ここのところの長く続いた梅雨空のため、野菜の生育が遅れて品不足になり、価格も上がってきているとニュース で伝えています。


 これが10年ほど前のことでしたら、一般消費者や野菜を扱う業者は、


「野菜が品薄で高いぞ。さあ大変だ。じゃあ高い野菜は使わずに 


他の野菜で代用しよう


となって、ここでもやしの出番がやってきます。まず最初に各地のもやし屋さんも注文が突然増えてにわかに忙しくなり、1週間後の出荷量をある程度見越して、もやしの栽培計画を変更します。栽培計画と言っても多めに豆(種子)を仕込むだけですが。


 そしてどうしても予定出荷量より注文量が多くなってもやしが足らない時は、それでもなるべく断らずに、


もやしの早出し


で急場を凌ぎます。早だしとは通常発芽より7~10日間後に出荷するのを、前倒して5、6日目のもやしを出荷することです。もちろんもやしの形も短くなるのですが、ここは栽培室内の空気の調整、つまり普段もやしを太くするために使っているエチレンの濃度を下げることによって、もやしを一時的に長く伸ばすこともできるのです。


そうやって伸ばした早だしのもやしだと、当然通常のものよりも細くなりますが、その措置も1週間で終わります。なぜなら注文が増えてから蒔いた種が1週間後にはもやしとなって完成するからです。


 野菜としてのもやしの利点はここにあります。他の野菜でしたら、種を蒔いてから1週間で出来上がりませんから。


 天候の影響を受けない野菜、もやしには旬がありませんが、あえて言わせてもらえばこのような天候不良による他の旬の野菜の品不足の時が、もっとももやしの価値が出る『もやしの旬』といえるでしょう。


 ただし・・・・・これは10年前までは・・・・です。


 皆さんもお気づきとは思いますが、90年以降から、円高基調と中国の開放政策によって次々と中国で作られた野菜が安価で輸入されるようになりました。店先に年間を通じて中国産野菜が並び、外食産業、中食(惣菜)産業に卸す野菜加工会社はコストダウンが図れるということで、率先して安定しない国産野菜より、輸入野菜を選びました。

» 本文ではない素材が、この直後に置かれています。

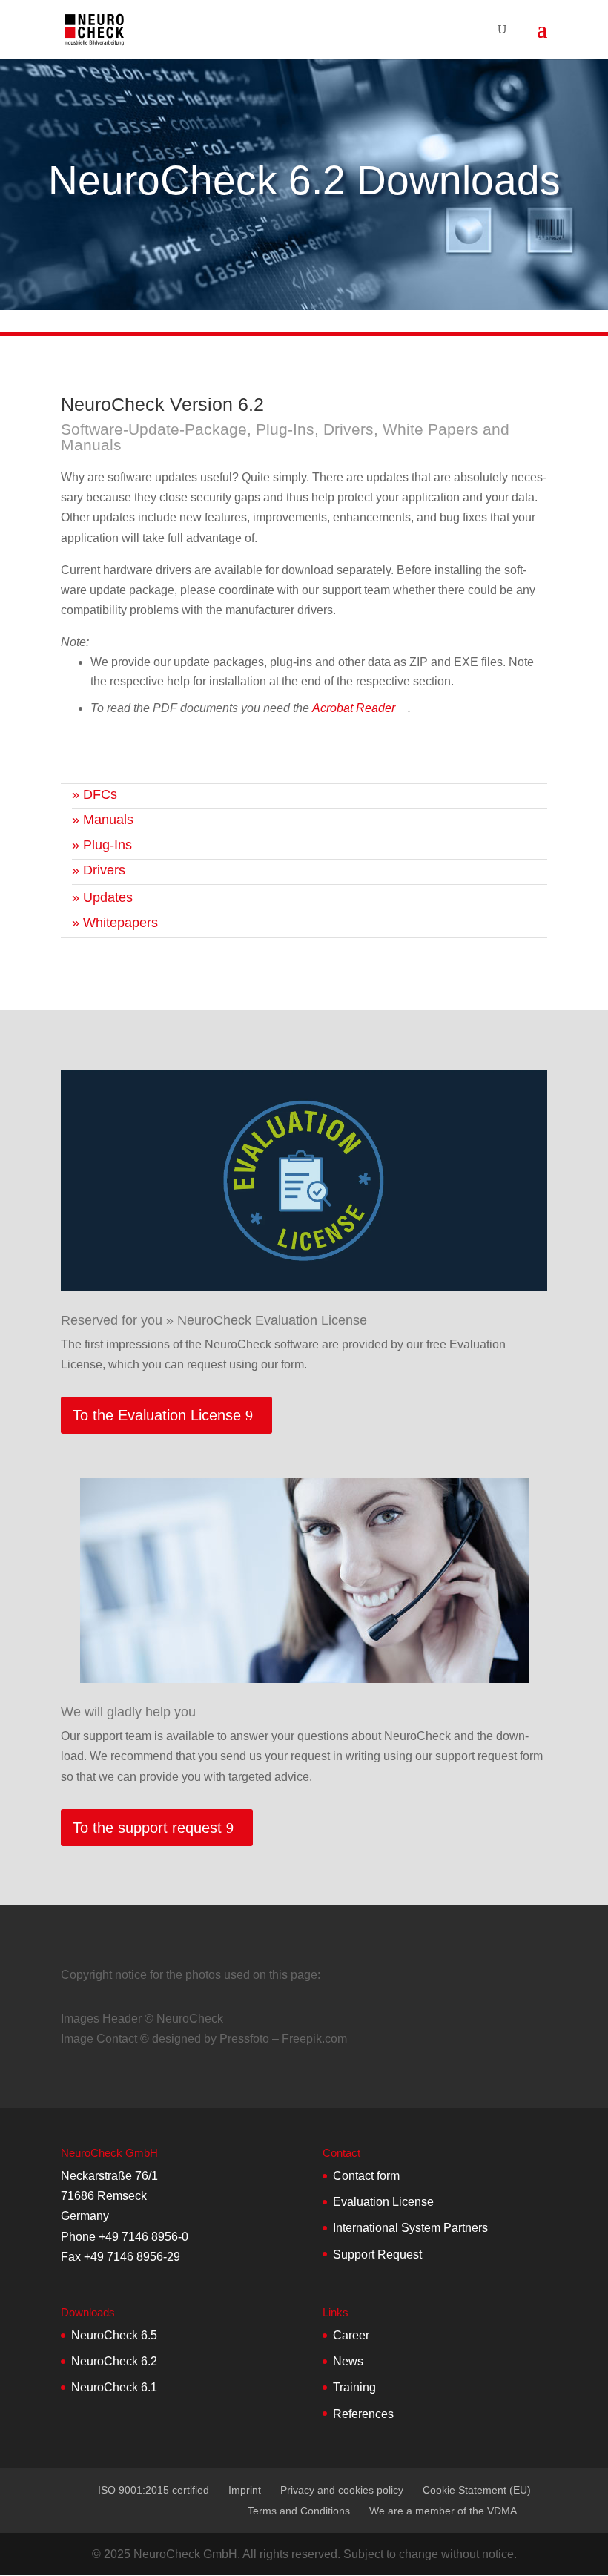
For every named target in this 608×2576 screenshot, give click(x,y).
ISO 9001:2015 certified (153, 2490)
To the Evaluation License (157, 1415)
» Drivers (98, 870)
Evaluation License (383, 2201)
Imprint (244, 2490)
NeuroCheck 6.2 (114, 2361)
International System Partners (410, 2227)
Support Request (377, 2254)
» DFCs (94, 794)
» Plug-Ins (102, 844)
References (363, 2414)
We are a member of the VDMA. (444, 2511)
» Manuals (102, 819)
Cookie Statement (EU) (477, 2490)
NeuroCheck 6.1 (114, 2387)
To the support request (147, 1827)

 そして『もやしの旬』も終わりを告げました・・・・・。


 もやし屋としては、「もやしの旬」はとてもやりがいのある時期だっただけに大変寂しい気持ちですが、これも時代の流れであり、


不安定な国産よりも安定を外国産野菜を重視した国内の野菜に関わる会社や、国民が選んだ方向


なので仕方が無いのでしょう。


 と、いうのはこの流れを作ったのは中国からではなく、日本の商社、大手食品会社、流通会社だからです。彼らが中国の日本野菜生産に適した地域(例えば山東省)に『野菜基地』をつくり、中国の農民に日本向けの野菜作りを指導(栽培方法、農薬、肥料の散布など)して、輸出させているからです。その後不届きな業者が間違った農薬散布を行い、ホウレン草問題も起きましたが、ともかくこの流れをつくったのは、私達のニーズからなのです。